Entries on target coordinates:

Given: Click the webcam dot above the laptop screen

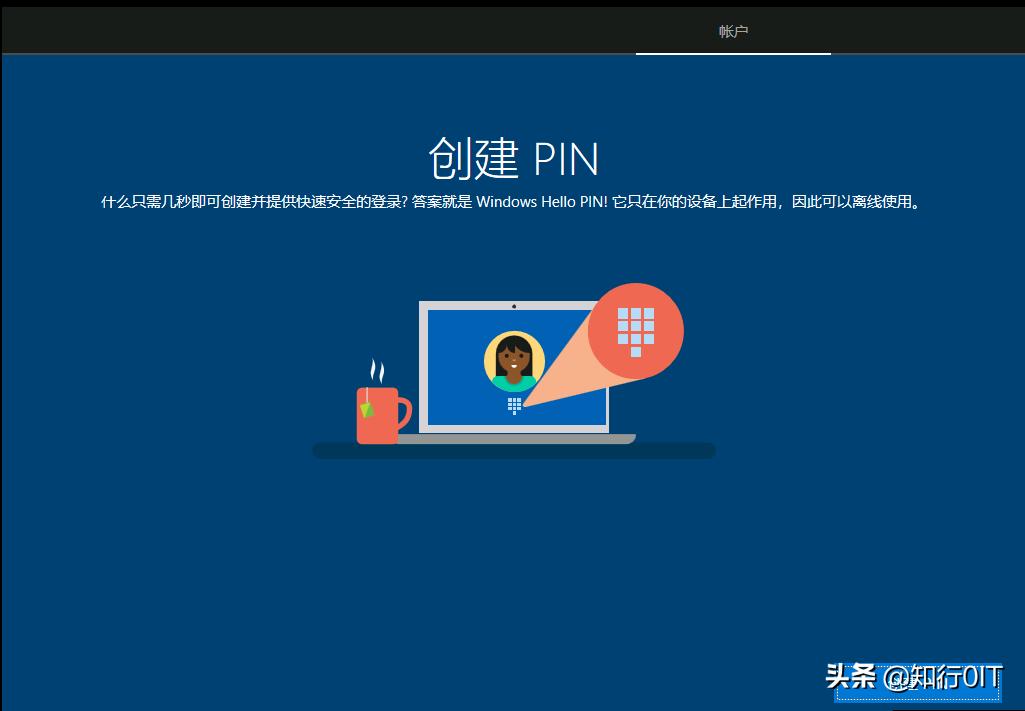Looking at the screenshot, I should pyautogui.click(x=514, y=306).
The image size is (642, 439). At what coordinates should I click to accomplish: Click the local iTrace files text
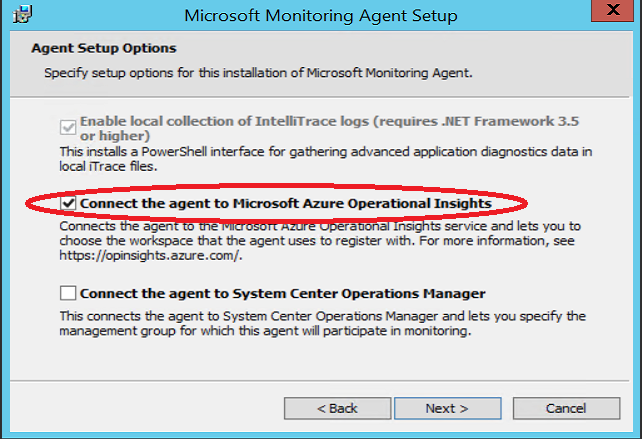click(x=108, y=167)
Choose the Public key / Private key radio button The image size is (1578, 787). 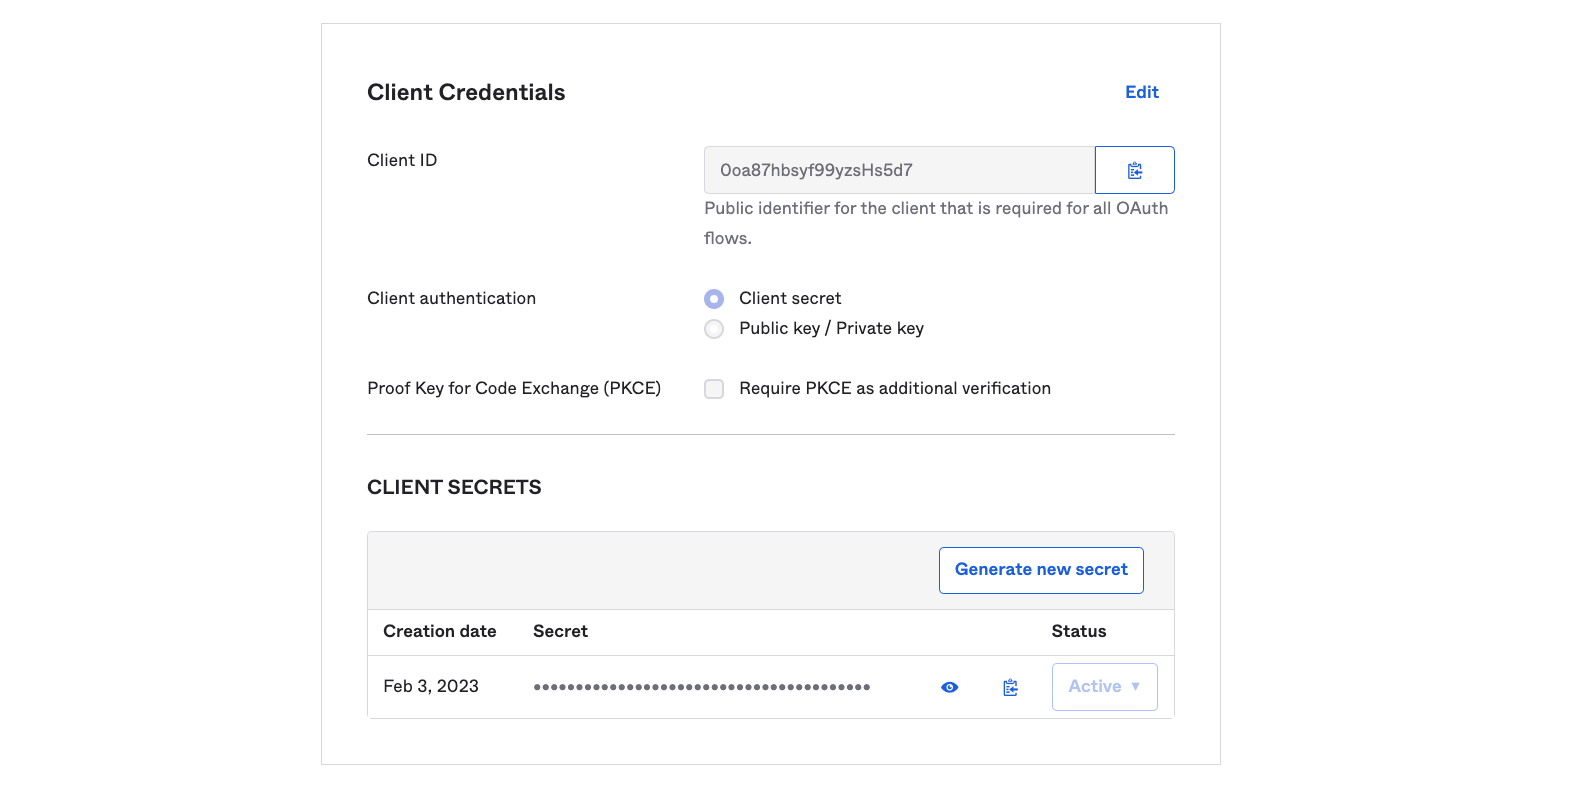click(714, 329)
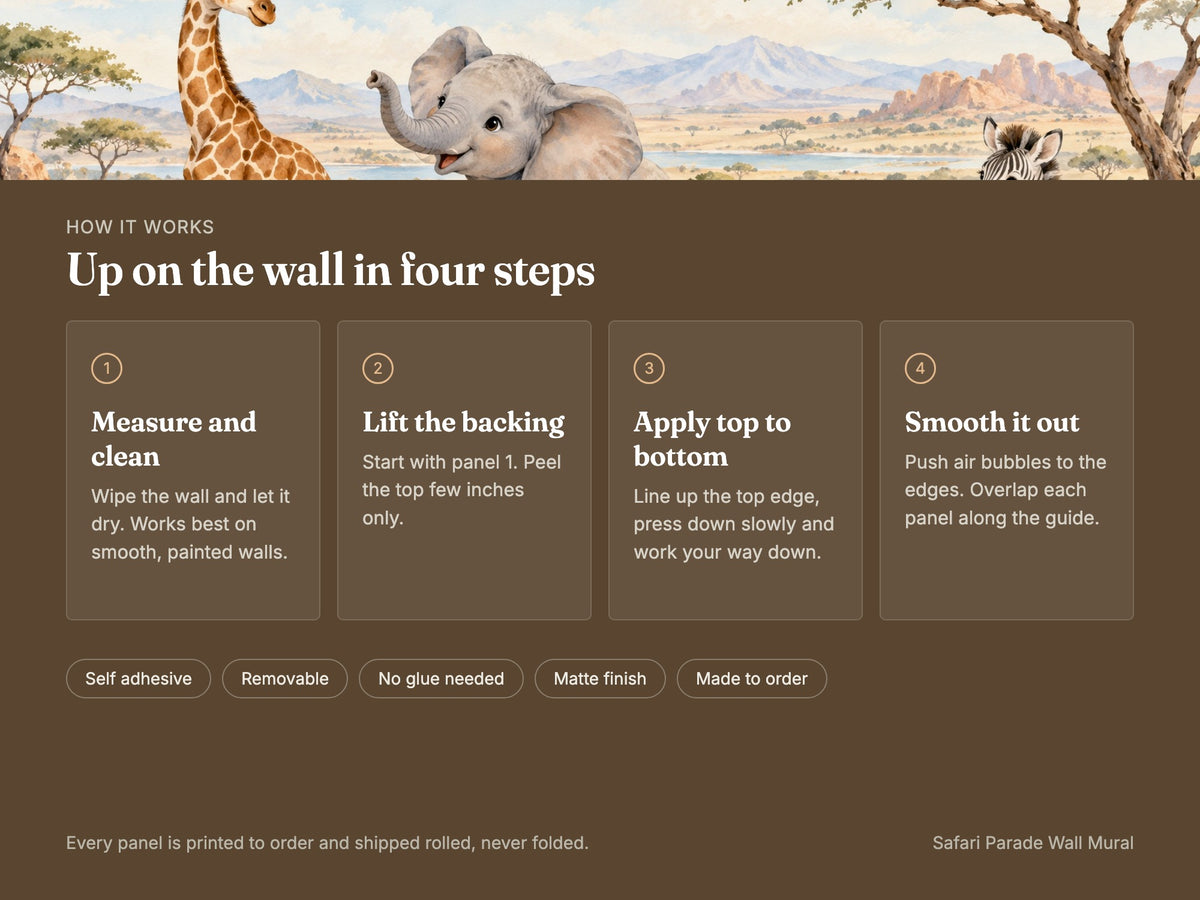This screenshot has height=900, width=1200.
Task: Click the Safari Parade Wall Mural label
Action: pyautogui.click(x=1033, y=843)
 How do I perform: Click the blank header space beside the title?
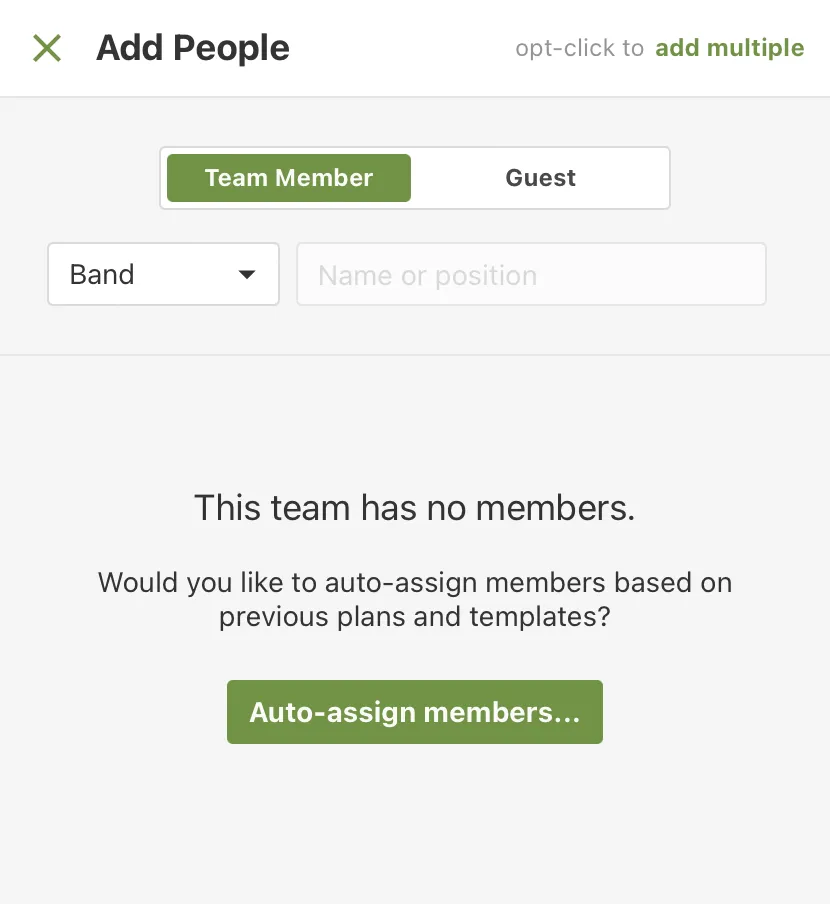point(400,48)
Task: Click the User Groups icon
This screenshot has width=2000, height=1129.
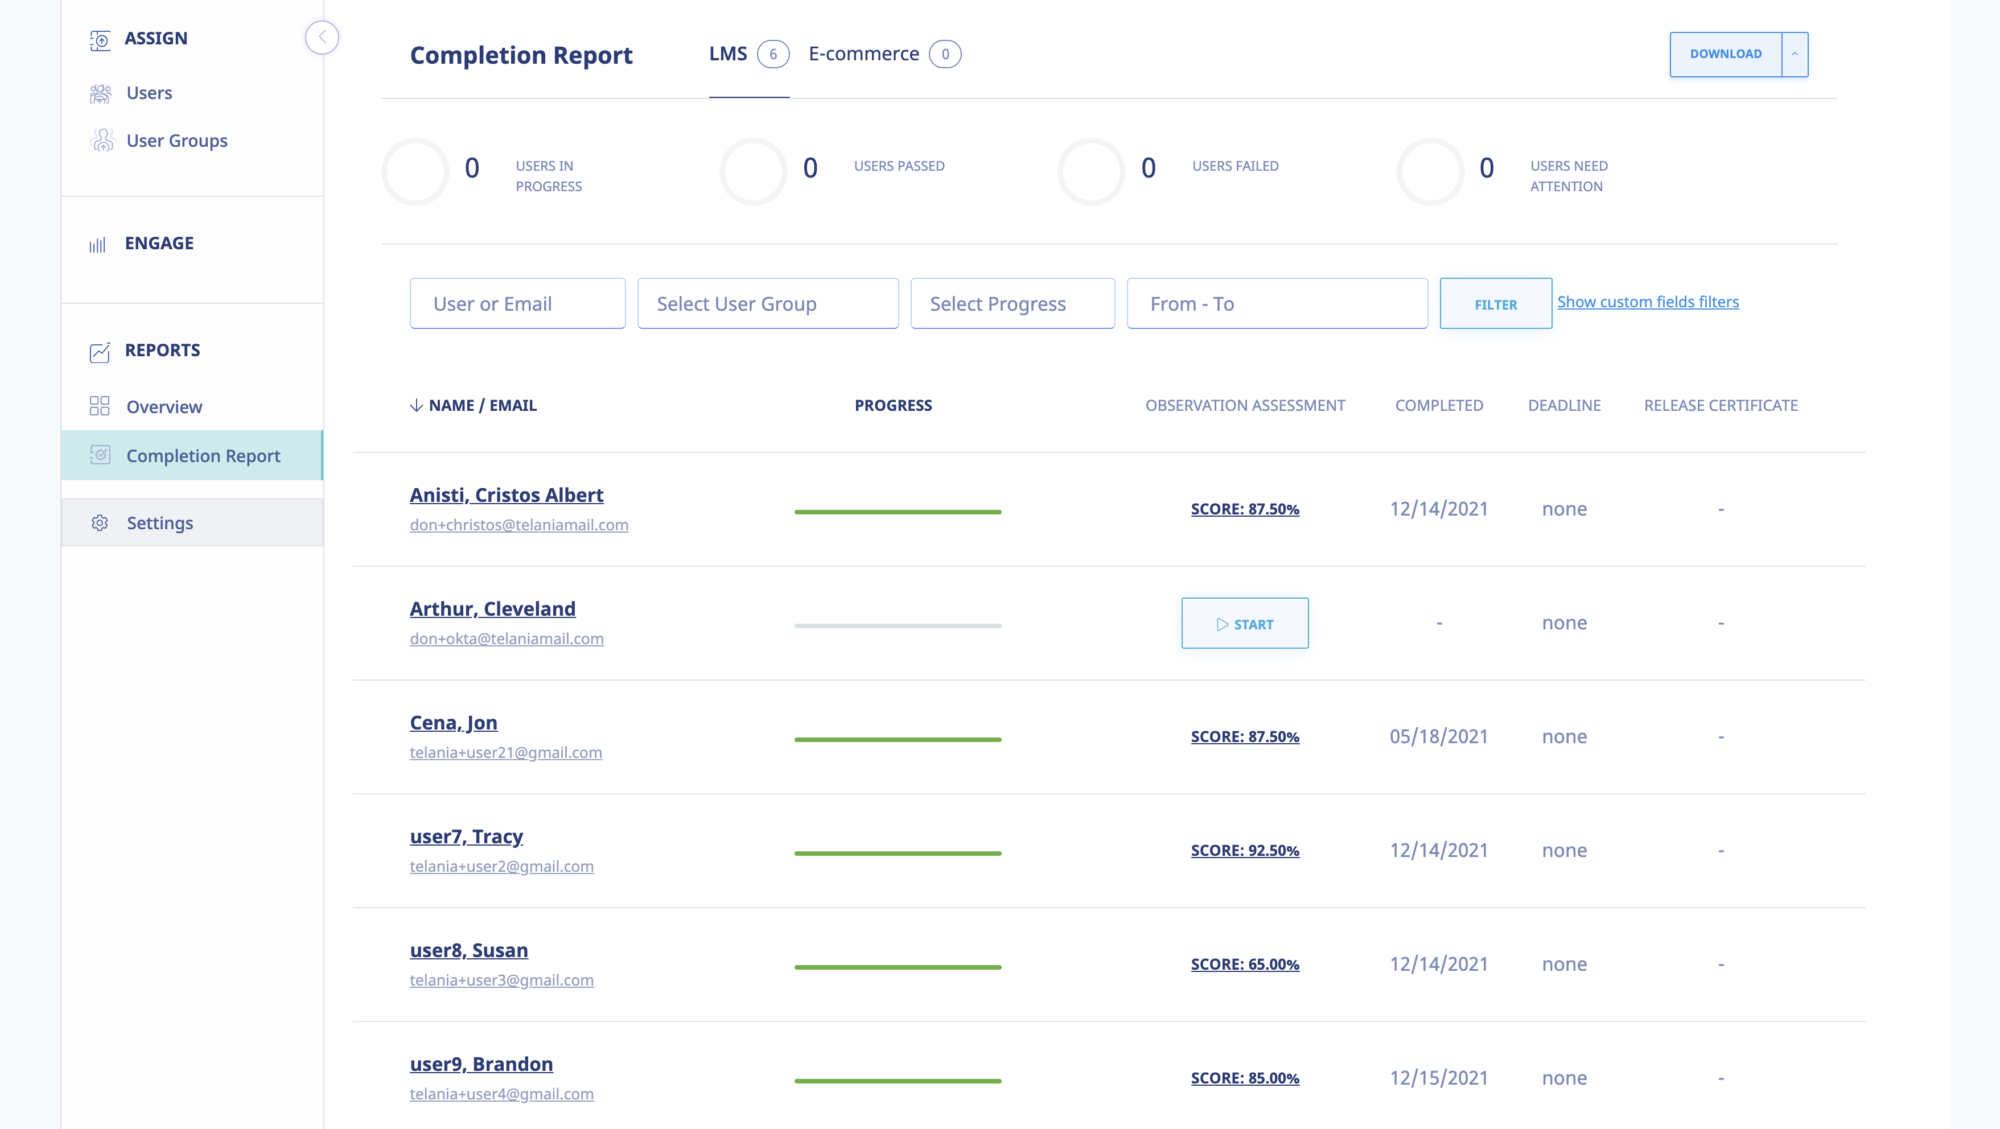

SHORT EXERCISE: Set down, word for word, the lines from the one holding "Task: Click the User Groups icon" through the end of the rows, both ends included. Leave the pictures out.

ANSWER FOR THIS EXERCISE:
Task: Click the User Groups icon
This screenshot has width=2000, height=1129.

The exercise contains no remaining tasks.